Geologic Column: Evolution of an ape-man

by Ward Chesworth
Thursday, April 6, 2017

The title page to Charles Darwin's "On the Origin of the Species", published in 1859. Credit: Public Domain.

By the time I was 12, I had identified the greatest writer in the world. His name was Edgar Rice Burroughs and he wrote adventure stories about an ape-man named Tarzan. Burroughs described him as having a “straight and perfect figure muscled as the best of the ancient Roman gladiators must have been muscled, and yet with the soft and sinuous curves of a Greek god.” You could see at a glance his “wondrous combination of enormous strength with suppleness and speed.” Tarzan was human, but he’d been orphaned in Africa and raised by a she-ape in the jungle. That made him an ape-man for sure in any kid’s estimation. The first Tarzan story appeared in 1912, but the most significant date for ape-men was half a century earlier, in 1859, when Charles Darwin published “On the Origin of Species,” which encouraged the search for a real ape-man called the “missing link.”
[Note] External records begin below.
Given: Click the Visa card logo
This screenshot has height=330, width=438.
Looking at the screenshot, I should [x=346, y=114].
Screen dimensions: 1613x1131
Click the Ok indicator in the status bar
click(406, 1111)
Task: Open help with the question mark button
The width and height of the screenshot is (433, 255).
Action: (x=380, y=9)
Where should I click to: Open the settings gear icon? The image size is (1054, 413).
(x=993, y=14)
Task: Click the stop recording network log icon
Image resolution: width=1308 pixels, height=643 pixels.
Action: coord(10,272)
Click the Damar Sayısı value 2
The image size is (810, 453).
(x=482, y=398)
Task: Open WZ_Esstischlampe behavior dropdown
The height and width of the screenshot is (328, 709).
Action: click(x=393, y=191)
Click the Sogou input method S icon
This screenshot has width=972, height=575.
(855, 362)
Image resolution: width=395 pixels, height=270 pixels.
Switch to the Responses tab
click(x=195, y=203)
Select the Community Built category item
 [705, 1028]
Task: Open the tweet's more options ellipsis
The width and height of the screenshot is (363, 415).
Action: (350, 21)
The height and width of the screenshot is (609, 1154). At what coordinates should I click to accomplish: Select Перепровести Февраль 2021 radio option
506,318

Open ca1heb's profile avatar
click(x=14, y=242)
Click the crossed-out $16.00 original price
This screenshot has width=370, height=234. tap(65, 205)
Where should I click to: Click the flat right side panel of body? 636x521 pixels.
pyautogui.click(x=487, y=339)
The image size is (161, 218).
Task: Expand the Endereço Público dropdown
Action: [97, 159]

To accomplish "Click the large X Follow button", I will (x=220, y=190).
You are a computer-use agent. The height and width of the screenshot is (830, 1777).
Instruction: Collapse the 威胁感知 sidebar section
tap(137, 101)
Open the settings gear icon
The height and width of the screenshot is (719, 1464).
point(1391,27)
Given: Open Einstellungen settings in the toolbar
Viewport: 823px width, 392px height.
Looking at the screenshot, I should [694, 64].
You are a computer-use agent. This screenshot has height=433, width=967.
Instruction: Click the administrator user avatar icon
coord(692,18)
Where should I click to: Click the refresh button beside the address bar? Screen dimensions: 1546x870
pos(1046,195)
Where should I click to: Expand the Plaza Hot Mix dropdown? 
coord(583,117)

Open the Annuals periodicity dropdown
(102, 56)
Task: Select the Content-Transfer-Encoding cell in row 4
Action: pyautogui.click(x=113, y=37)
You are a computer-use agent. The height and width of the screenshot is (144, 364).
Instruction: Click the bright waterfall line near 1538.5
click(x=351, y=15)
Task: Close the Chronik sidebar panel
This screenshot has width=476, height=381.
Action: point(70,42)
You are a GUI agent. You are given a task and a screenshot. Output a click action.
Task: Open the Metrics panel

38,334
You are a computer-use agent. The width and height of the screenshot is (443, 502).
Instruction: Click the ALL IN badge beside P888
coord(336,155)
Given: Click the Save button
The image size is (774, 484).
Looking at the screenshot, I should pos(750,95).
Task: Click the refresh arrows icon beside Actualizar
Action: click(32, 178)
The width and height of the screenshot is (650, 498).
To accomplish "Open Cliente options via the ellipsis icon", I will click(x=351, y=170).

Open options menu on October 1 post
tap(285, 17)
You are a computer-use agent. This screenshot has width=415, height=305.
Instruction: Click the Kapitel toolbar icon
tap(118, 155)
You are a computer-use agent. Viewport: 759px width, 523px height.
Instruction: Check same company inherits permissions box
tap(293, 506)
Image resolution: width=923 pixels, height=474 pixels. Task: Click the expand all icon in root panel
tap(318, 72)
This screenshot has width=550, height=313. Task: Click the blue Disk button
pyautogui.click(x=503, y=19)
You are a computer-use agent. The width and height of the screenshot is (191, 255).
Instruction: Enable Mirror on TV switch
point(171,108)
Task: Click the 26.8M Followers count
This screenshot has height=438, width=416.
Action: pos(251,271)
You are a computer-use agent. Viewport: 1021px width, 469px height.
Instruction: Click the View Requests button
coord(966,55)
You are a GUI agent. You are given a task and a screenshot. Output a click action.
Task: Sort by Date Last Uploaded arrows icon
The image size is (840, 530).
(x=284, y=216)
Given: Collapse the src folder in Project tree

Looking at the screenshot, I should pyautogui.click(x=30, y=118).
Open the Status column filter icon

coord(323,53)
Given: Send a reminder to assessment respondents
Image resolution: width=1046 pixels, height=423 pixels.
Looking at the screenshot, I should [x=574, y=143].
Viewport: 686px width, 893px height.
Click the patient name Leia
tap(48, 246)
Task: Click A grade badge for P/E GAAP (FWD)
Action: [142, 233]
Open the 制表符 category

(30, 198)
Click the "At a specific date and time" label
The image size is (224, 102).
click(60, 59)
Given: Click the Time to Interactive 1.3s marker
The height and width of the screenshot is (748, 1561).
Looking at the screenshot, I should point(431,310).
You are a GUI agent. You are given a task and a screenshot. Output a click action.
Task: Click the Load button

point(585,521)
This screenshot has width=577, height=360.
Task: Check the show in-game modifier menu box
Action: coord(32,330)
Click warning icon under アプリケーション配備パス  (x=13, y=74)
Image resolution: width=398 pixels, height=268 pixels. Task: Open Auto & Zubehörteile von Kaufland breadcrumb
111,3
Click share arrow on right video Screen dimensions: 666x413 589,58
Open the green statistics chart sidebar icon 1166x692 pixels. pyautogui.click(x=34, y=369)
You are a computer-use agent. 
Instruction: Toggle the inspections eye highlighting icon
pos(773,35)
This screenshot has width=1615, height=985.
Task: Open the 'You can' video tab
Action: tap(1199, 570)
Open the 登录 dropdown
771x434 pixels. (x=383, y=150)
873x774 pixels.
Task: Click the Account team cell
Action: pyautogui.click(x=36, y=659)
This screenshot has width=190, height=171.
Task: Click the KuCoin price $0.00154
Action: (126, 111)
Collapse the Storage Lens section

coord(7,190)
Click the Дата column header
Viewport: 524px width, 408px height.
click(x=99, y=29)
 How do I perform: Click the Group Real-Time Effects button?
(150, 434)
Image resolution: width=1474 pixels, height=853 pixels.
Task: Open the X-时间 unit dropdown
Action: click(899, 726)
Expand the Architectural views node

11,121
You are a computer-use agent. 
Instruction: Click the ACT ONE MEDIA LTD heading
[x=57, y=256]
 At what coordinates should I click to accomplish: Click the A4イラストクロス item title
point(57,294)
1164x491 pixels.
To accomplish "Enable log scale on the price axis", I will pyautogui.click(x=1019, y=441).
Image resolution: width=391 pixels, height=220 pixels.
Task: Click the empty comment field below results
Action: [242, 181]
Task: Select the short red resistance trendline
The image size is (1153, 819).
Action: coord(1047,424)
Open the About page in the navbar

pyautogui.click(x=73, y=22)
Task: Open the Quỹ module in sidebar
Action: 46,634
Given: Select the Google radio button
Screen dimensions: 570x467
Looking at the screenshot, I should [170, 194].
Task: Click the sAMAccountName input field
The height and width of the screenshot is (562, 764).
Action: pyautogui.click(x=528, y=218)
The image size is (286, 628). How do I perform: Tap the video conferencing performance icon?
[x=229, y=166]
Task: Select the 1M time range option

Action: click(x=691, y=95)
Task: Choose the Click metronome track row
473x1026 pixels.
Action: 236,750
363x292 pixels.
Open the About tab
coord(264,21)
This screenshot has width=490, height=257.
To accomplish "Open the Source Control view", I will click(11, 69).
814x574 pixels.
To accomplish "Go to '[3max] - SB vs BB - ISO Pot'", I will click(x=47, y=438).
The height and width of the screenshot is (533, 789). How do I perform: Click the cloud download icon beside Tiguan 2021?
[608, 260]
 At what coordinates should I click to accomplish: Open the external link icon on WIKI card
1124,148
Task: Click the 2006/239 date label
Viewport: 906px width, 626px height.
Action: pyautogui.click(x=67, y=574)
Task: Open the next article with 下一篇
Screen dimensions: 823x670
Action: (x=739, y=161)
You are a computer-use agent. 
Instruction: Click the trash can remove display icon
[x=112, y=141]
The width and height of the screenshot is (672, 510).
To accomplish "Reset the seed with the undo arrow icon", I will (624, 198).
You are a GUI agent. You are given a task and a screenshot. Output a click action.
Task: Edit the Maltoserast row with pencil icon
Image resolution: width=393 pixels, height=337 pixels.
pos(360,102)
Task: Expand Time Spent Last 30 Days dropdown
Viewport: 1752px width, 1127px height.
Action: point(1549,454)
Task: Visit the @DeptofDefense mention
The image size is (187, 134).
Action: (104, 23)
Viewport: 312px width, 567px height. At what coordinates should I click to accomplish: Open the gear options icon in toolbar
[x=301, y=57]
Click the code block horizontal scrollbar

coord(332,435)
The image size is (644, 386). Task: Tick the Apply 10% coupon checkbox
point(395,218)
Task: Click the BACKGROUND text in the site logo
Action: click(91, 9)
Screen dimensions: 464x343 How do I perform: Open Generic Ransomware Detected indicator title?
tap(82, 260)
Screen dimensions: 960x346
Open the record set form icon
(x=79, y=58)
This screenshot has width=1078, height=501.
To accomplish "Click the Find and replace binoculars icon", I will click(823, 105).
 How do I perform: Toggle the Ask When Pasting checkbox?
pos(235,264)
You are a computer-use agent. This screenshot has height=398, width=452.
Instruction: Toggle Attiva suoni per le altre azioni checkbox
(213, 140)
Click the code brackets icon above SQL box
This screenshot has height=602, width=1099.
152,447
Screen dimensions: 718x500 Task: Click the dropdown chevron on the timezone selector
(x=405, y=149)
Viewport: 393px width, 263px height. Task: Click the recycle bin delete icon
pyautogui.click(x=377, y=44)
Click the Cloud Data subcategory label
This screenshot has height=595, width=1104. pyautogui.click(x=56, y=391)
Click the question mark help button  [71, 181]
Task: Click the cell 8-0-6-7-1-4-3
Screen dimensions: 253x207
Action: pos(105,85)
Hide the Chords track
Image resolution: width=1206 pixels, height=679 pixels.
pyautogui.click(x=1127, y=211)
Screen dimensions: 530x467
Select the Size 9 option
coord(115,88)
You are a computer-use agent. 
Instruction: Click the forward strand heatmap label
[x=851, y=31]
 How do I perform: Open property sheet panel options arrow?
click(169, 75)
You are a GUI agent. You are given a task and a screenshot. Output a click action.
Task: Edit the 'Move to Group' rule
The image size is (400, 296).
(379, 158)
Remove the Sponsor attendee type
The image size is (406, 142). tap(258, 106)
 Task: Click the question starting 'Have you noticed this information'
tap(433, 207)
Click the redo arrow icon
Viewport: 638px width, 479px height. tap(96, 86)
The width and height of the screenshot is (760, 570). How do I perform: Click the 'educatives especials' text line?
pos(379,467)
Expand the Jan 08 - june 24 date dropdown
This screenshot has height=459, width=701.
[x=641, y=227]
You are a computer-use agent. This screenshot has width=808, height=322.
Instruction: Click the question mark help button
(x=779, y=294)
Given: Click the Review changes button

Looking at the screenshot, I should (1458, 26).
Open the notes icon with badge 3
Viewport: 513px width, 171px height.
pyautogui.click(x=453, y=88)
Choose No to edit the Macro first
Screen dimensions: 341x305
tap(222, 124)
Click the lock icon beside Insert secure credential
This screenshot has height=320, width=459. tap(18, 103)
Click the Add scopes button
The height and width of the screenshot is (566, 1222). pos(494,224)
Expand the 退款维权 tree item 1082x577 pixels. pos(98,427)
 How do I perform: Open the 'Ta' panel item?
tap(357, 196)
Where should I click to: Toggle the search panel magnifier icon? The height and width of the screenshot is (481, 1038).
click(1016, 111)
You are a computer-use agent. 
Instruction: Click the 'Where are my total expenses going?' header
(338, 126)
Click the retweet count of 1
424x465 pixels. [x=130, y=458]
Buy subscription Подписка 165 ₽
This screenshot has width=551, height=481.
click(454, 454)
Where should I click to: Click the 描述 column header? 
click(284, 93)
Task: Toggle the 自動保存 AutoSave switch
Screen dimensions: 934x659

The missing link was a supposed stepping-stone in our evolution from an ape-like ancestor. Early artists' impressions generally depicted him as a squat, hairy figure with a prognathous jaw and knuckles that scraped the ground. German anthropologist Ernst Haekel gave him the name Pithecanthropus (“ape-man” in scientific Greek) in 1866, though an actual fossil wasn’t found until 1891 when Eugène Dubois discovered a skullcap, femur and a few teeth in the East Indies. Dubois called the species Pithecanthropus erectus (the “upright ape-man”), but it became better known as “Java Man” after the island on which it was found. Later it was renamed Homo erectus and the Pithecanthropus designation became obsolete.

Soon, missing links were turning up all over Asia, Africa and continental Europe, but nothing was found in the Anglo-Saxon world. In 1912, the same year Tarzan first appeared, amateur archaeologist Charles Dawson unearthed the skull of “Piltdown Man,” said to be 500,000 years old, in southwestern England. Unfortunately, it was a fake, although that wasn’t discovered until 1949, when new dating techniques unequivocally showed that the bones were modern. Worse still, the bones weren’t even all human: The remains had been cobbled together from the skull of a modern human and the lower jaw of an orangutan. To be fair, Dawson’s find, although a fake, was technically a genuine ape-man!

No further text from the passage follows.